The spat started after the DA tweeted that its leader, Mmusi Maimane, had asked to be allowed to ask an urgent question in President Cyril Ramaphosa's question and answer session in Parliament on Thursday.
The DA wants to know whether Ramaphosa "applied his mind rationally" to the appointment of the four ministers who received payments from his CR17 campaign for the ANC presidency.
But, Wierzycka responded and said she had a question for the DA.
"Mmusi, did you apply your mind to appointing Natasha Mazzone as shadow Minister of Public Enterprises? She approached me for a donation to DA prior to the elections. Cancelled when I said Sygnia doesn't donate to political parties. Enough. Put SA first! (sic)" reads the tweet.
But Mazonne did not take it lying down.
She said given all the "noise" Wierzycka made about wanting to fight state capture, she had indeed approached her.
Wierzycka responded that neither she nor Sygnia donated to any political party or individual.
She also said the DA could not attack Ramaphosa when they were doing the same, adding that soliciting donations isn't illegal.
Wierzycka previously said donors to Ramaphosa's successful CR17 campaign had donated "...to stop corruption, reduce poverty and save SA from Zuma [ and the Guptas, etc", News24 reported.
The president and the CR17 campaign have been under increasing political and media scrutiny since Public Protector Busisiwe Mkhwebane released her report on the donation saga, which also looked at the CR17 trust account, donations received and how money was moved around.

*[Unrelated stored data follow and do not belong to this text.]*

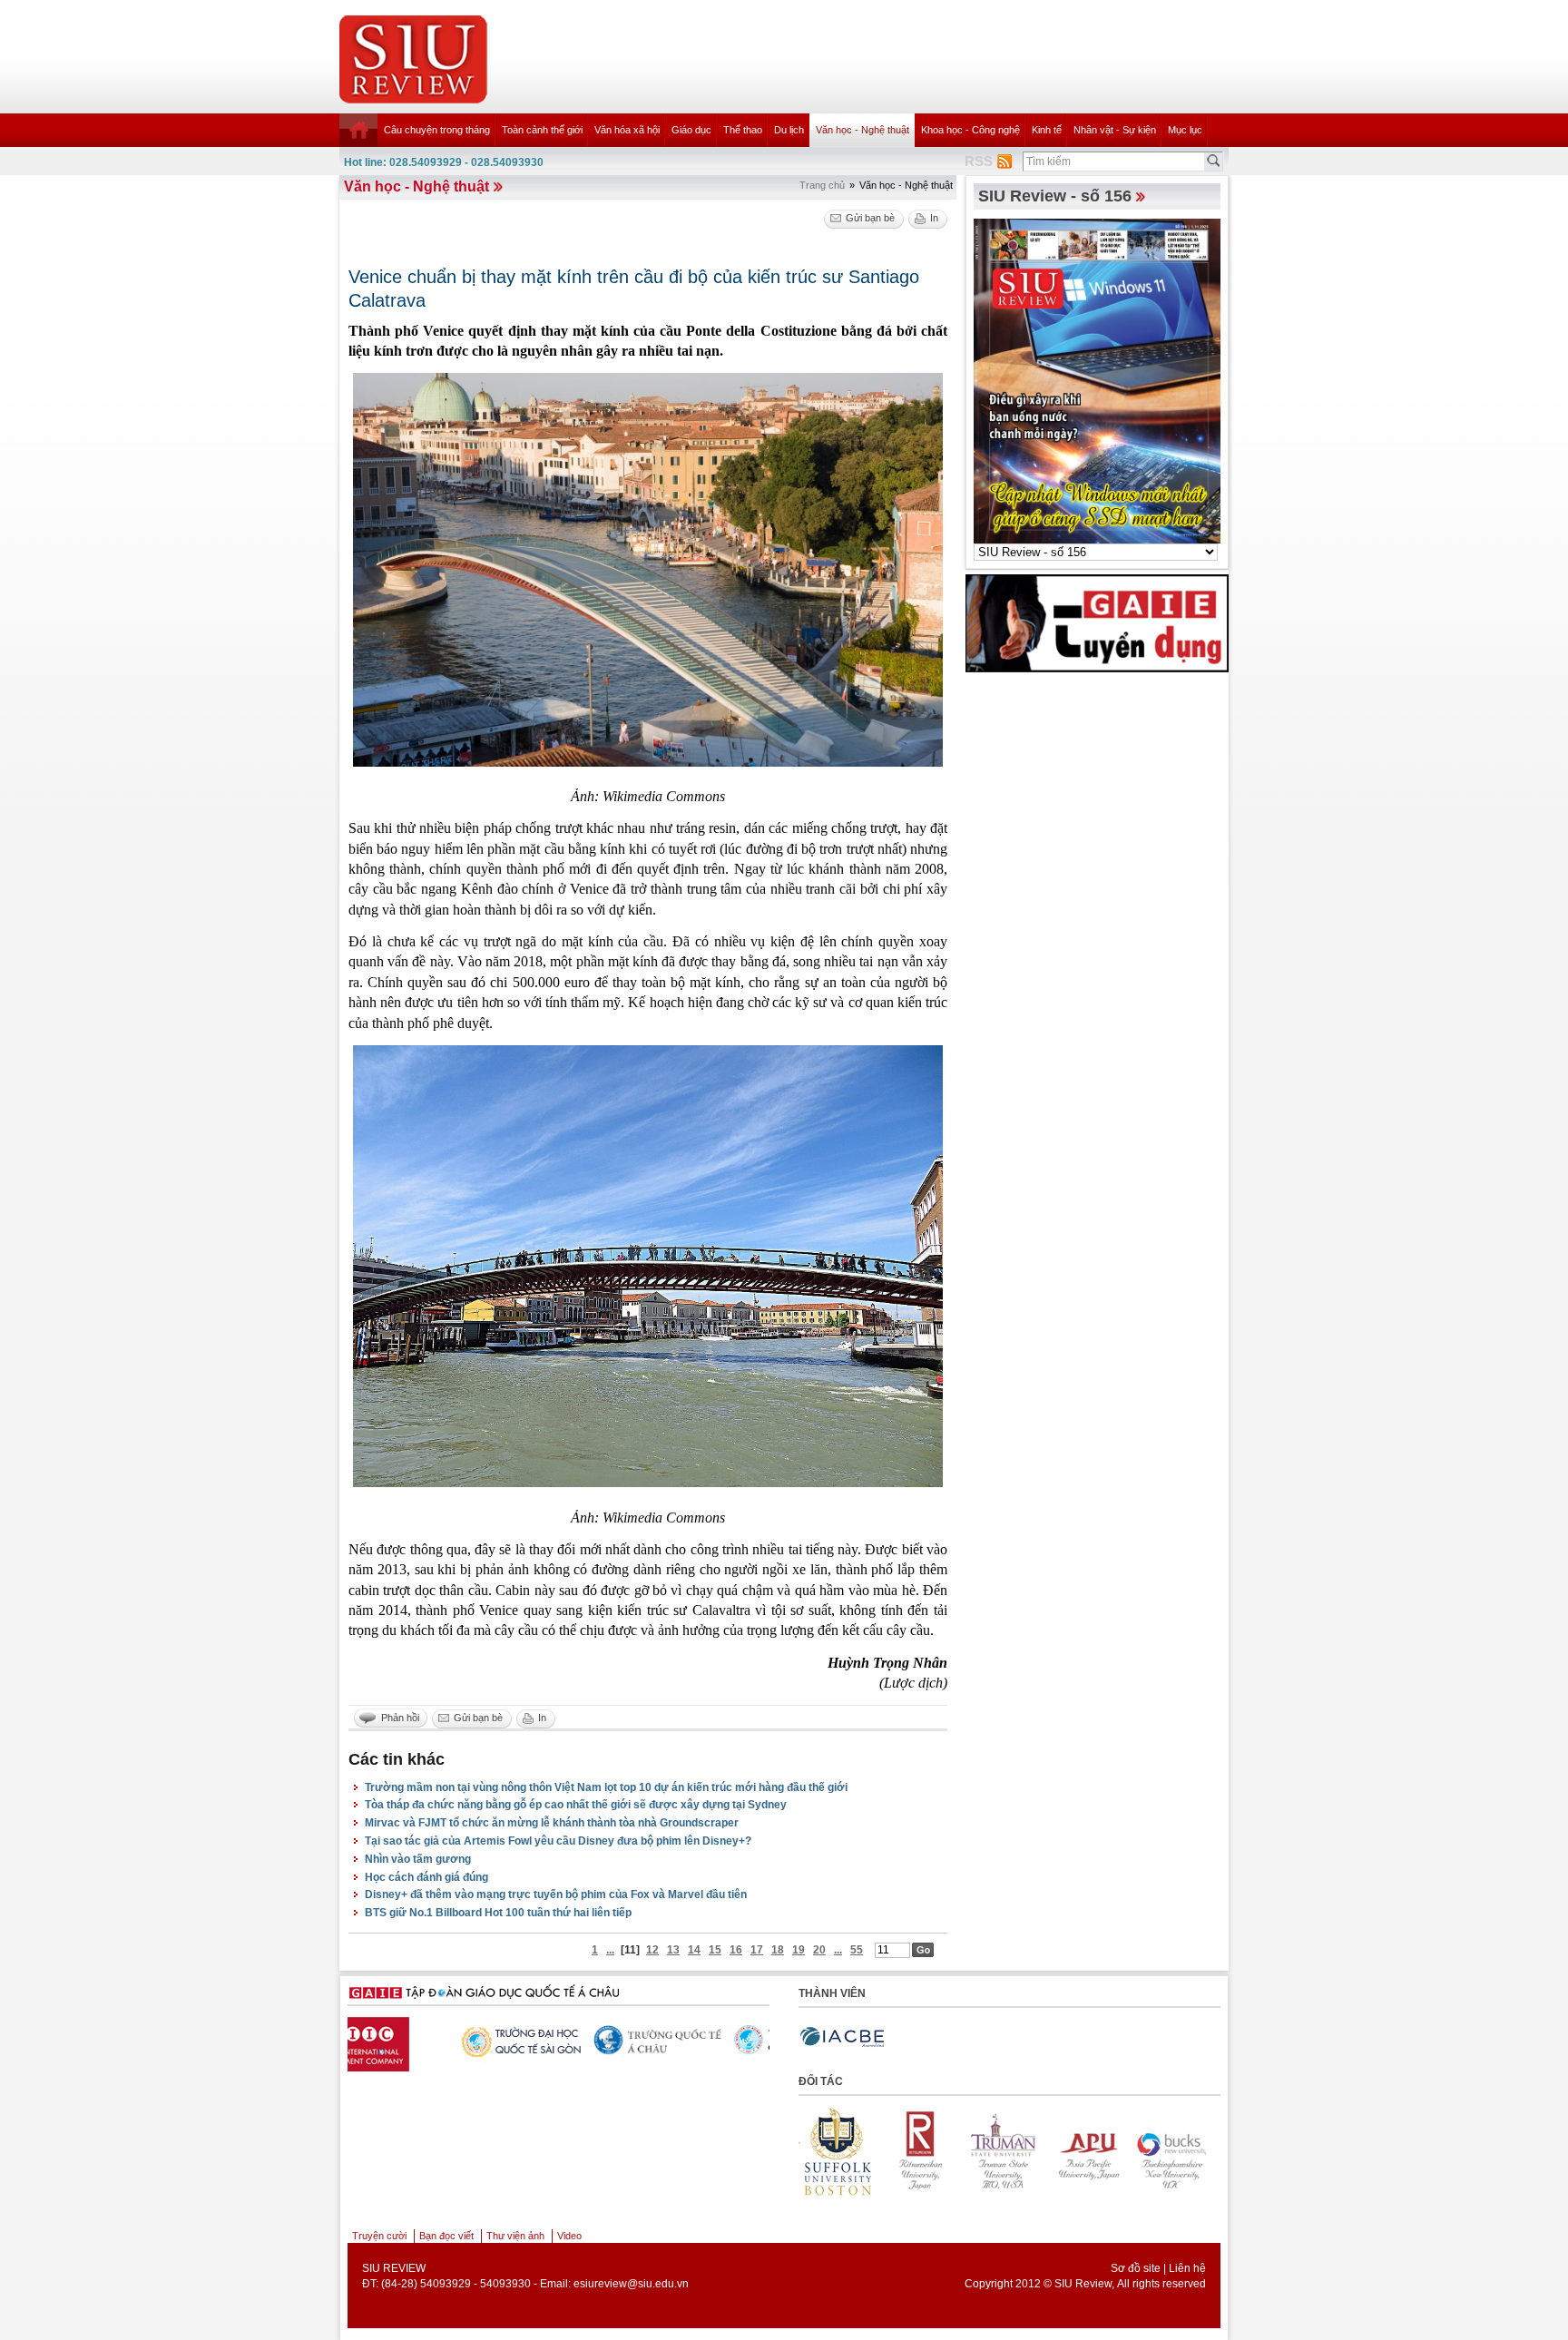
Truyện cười (379, 2235)
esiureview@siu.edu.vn (631, 2283)
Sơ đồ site (1136, 2268)
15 (715, 1949)
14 (694, 1949)
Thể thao (742, 129)
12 (652, 1949)
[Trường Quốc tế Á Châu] (415, 2041)
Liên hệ (1187, 2268)
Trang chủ (822, 185)
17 (756, 1949)
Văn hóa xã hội (627, 129)
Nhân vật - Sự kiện (1114, 129)
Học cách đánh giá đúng (426, 1877)
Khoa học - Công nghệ (970, 129)
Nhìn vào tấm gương (418, 1859)
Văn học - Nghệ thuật (862, 129)
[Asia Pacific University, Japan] (1008, 2151)
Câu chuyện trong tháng (437, 129)
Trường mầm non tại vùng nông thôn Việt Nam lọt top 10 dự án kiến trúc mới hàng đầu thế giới (606, 1787)
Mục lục (1185, 129)
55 (856, 1949)
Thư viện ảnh (515, 2235)
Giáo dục (691, 129)
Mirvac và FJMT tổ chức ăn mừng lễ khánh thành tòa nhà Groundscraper (552, 1822)
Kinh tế (1047, 129)
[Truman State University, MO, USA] (925, 2151)
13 (673, 1949)
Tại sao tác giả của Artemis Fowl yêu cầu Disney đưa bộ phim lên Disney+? (558, 1841)
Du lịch (789, 129)
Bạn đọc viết (446, 2235)
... (610, 1949)
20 (819, 1949)
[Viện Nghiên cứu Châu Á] (556, 2040)
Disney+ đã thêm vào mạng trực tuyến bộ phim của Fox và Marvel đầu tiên (556, 1894)
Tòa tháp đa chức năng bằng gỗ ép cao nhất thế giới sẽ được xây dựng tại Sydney (576, 1804)
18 (777, 1949)
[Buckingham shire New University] (1092, 2151)
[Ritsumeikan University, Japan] (841, 2151)
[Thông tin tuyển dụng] (1097, 622)
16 (736, 1949)
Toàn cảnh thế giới (542, 129)
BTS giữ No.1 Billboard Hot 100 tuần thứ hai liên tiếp (498, 1912)
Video (569, 2235)
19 (798, 1949)
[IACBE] (842, 2037)
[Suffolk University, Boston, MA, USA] (1175, 2151)
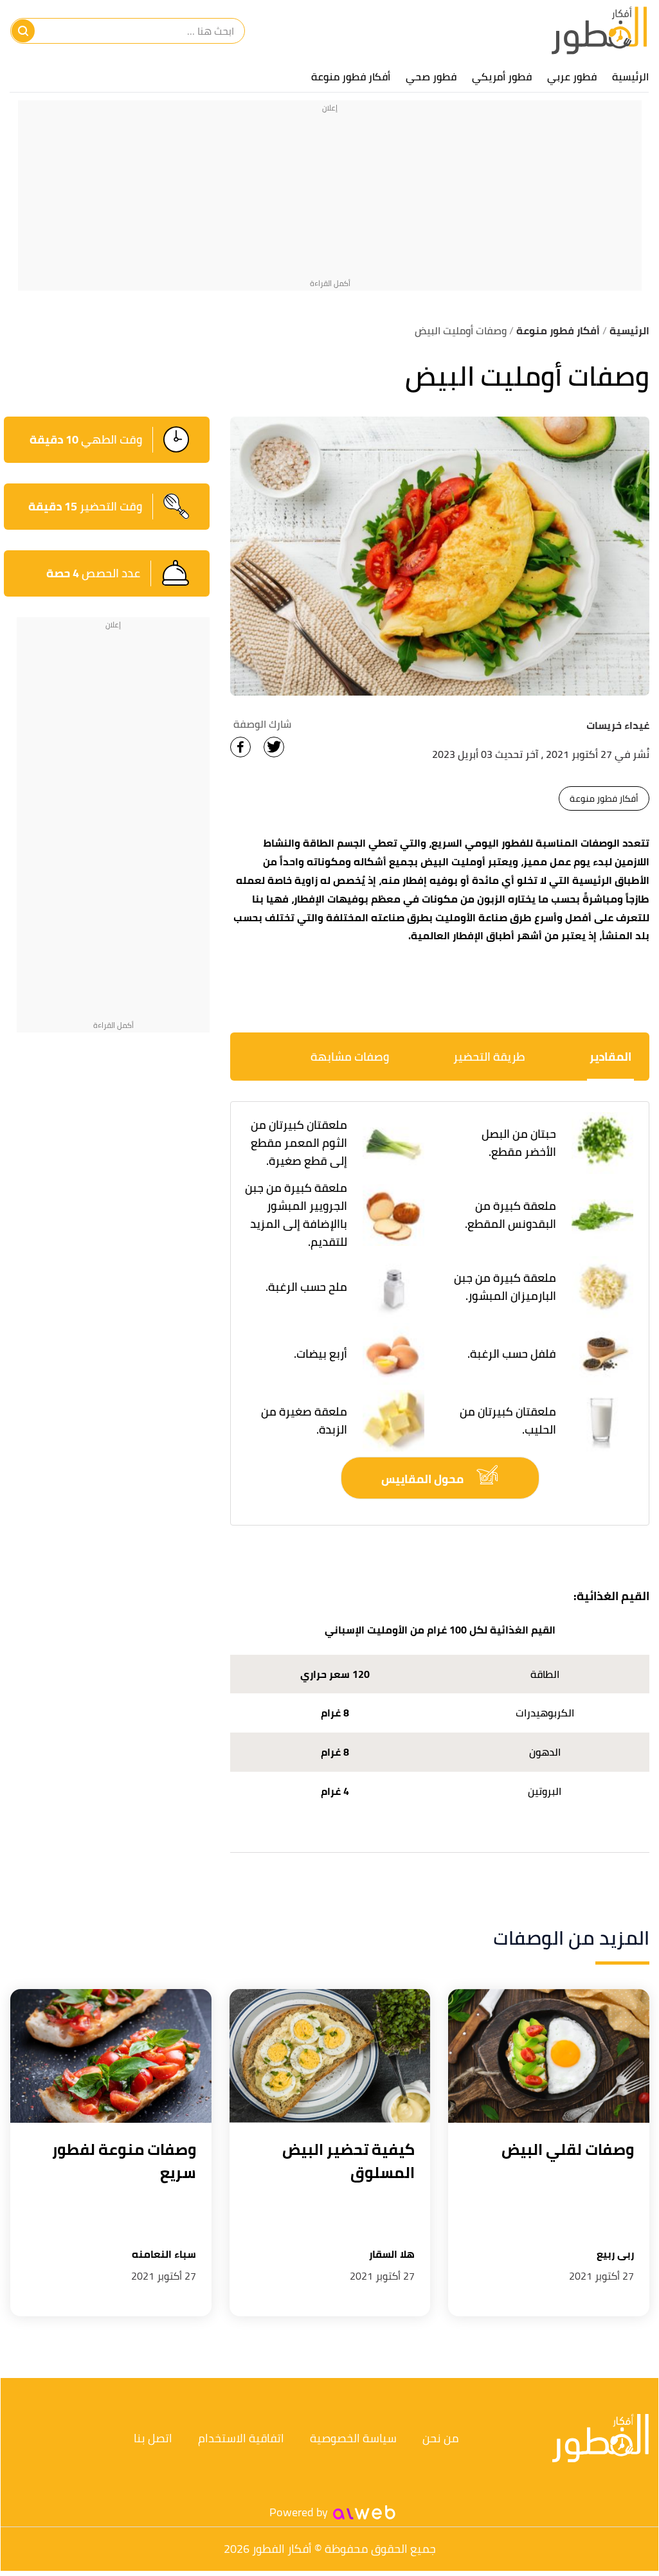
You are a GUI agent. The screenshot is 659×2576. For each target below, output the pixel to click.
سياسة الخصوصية (353, 2438)
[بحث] (23, 30)
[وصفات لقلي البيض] (548, 2056)
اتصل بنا (153, 2438)
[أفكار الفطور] (599, 30)
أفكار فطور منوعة (350, 76)
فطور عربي (572, 76)
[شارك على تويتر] (274, 747)
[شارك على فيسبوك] (240, 747)
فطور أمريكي (502, 76)
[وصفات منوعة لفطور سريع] (111, 2056)
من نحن (440, 2438)
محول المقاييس (423, 1479)
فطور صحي (431, 76)
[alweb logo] (364, 2512)
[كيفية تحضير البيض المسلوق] (330, 2056)
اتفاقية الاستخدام (241, 2438)
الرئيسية (630, 76)
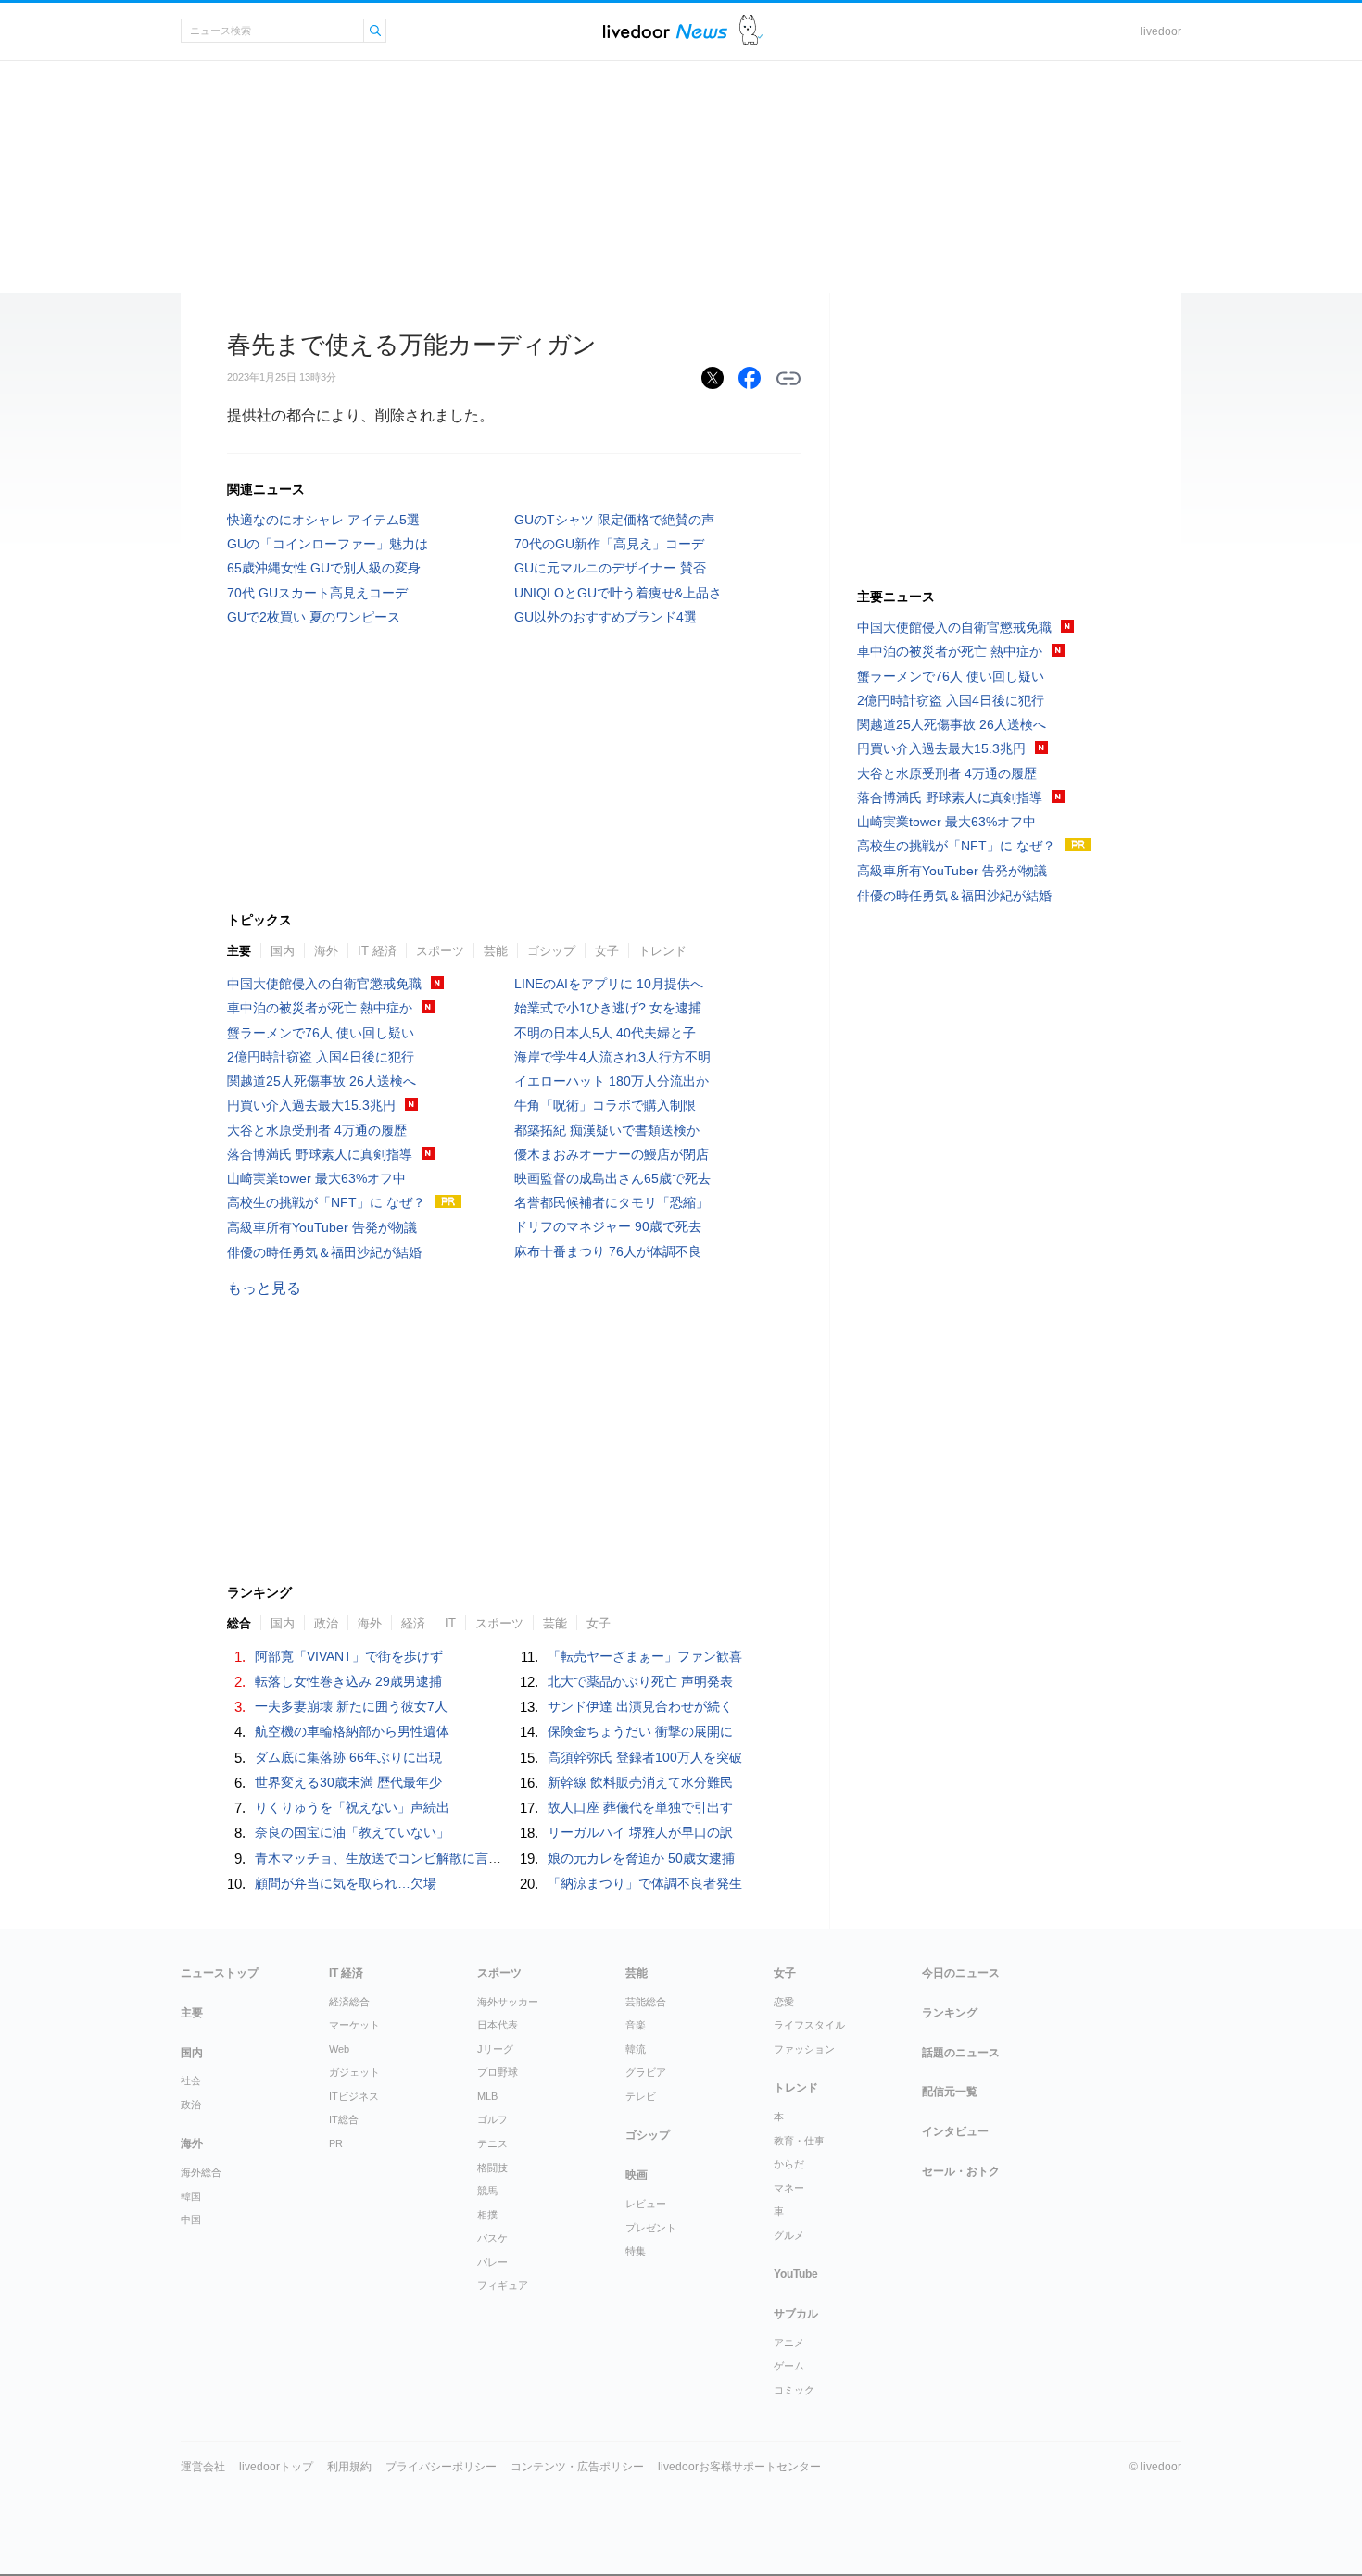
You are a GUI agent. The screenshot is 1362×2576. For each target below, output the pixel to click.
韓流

Mkhwebane alluded to a scenario of state capture.
She said: "I wish to express my preliminary view that such a scenario, when looked at carefully, creates a situation of the risk of some sort of state capture by those donating these moneys to the campaign."
News24 revealed that leaked emails from the CR17 campaign showed that Ramaphosa had been consulted by his campaign managers on certain potential donors, despite consistent denials that he was involved in the fundraising efforts of the campaign.
The Sunday Independent reported that it had seen the campaign's bank records, as well as emails and financial statements, which identified the beneficiaries of the R1bn campaign fund.
Some of the funders to the CR17 campaign include eNCA director and owner of Hosken Consolidated Investments, Johnny Copelyn, who reportedly donated R2m, while former ABSA chief executive Maria Ramos reportedly donated R1m to one of the CR17 trust accounts.